WHAT YOU HAVE TO DO —
Look below for the line holding "Screen dimensions: 1456x825" and the line holding "Click the Settings gear icon". Repeat those two and everything between, exactly.

DATASET RECORDS —
▬▬▬▬▬▬▬▬▬▬

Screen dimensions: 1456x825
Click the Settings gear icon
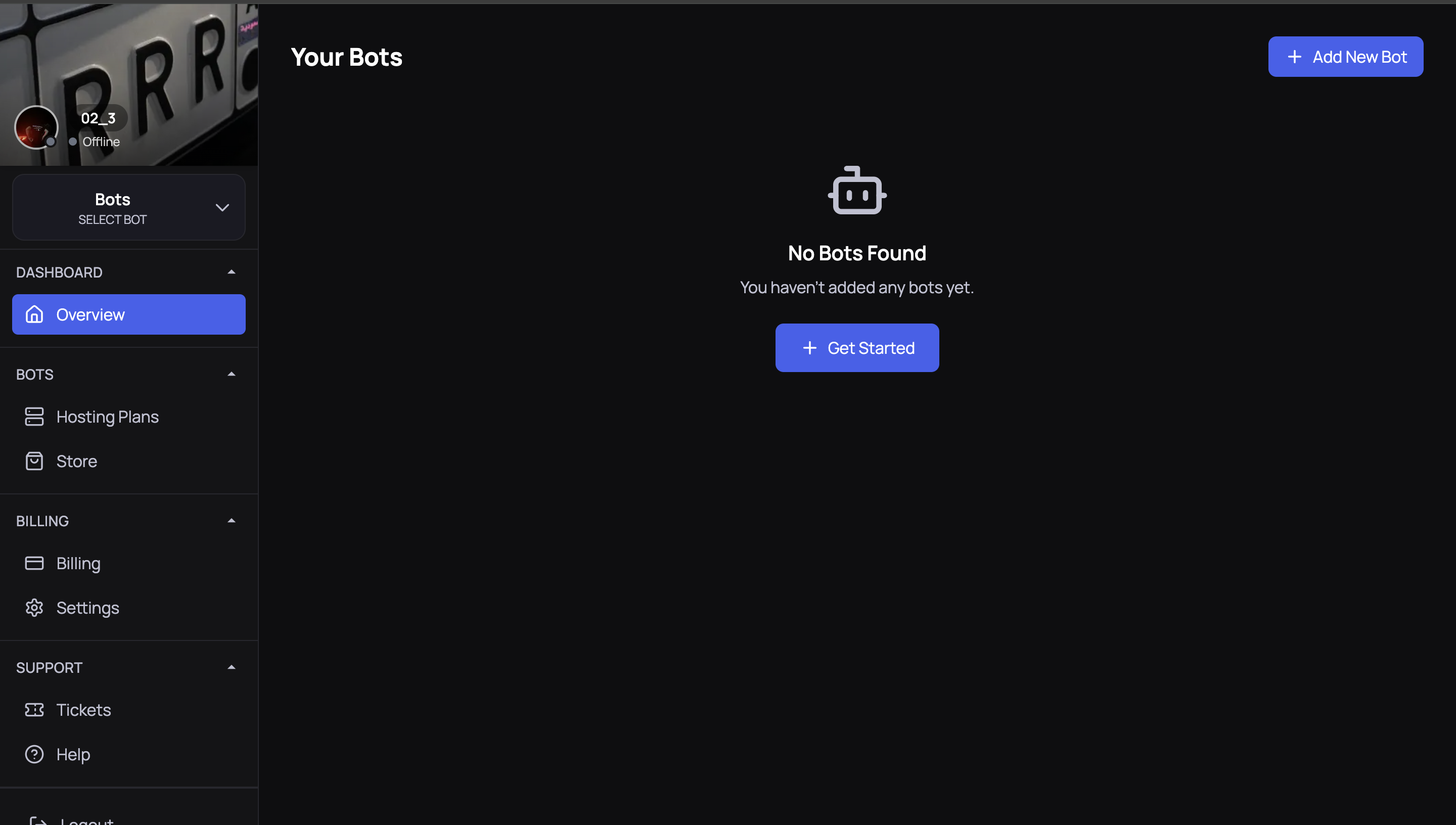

▬▬▬▬▬▬▬▬▬▬

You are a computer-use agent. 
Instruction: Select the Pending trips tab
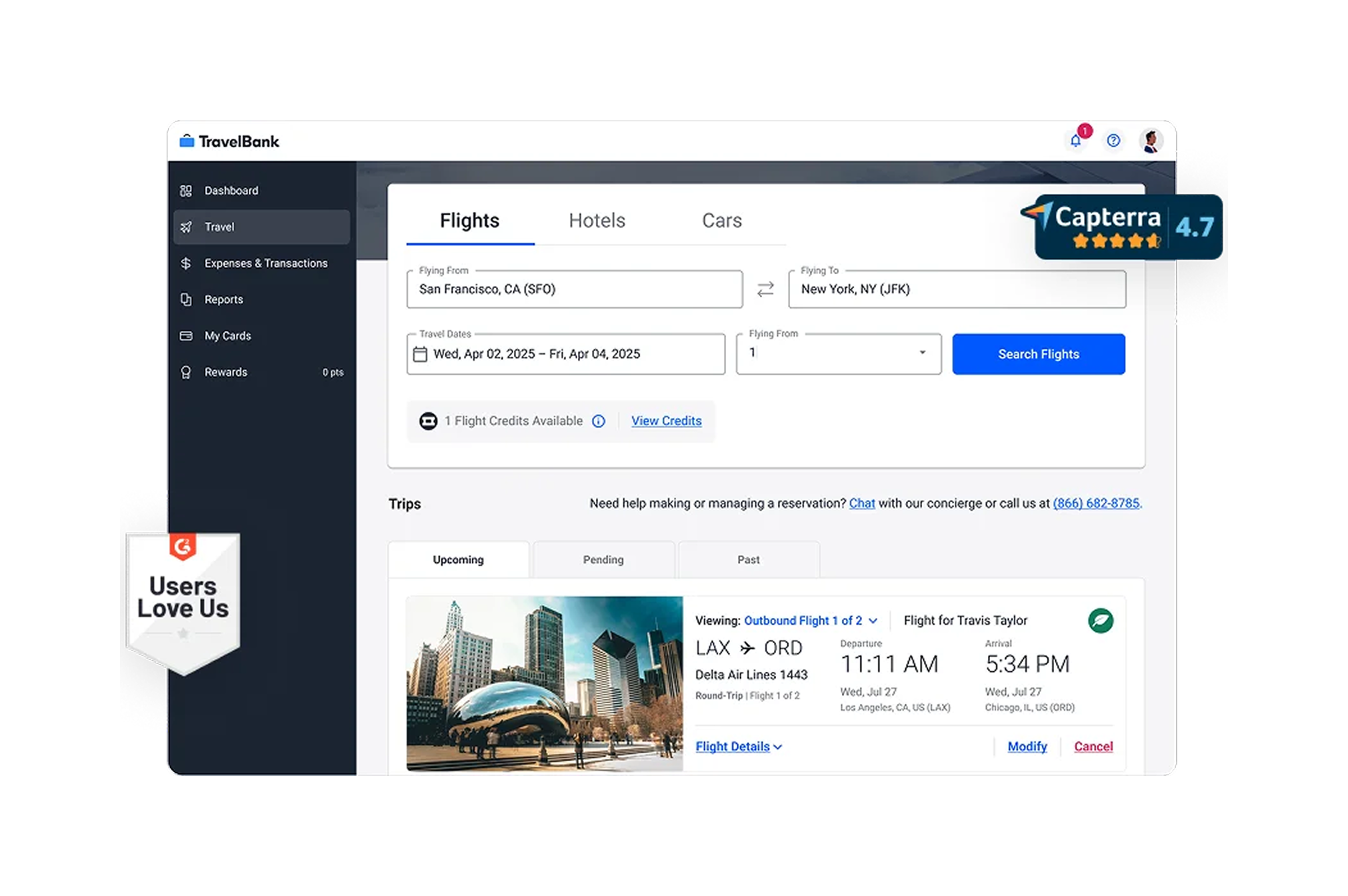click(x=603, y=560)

▬▬▬▬▬▬▬▬▬▬

RESPONSE TO THIS TASK —
Screen dimensions: 1456x825
Click the Settings gear icon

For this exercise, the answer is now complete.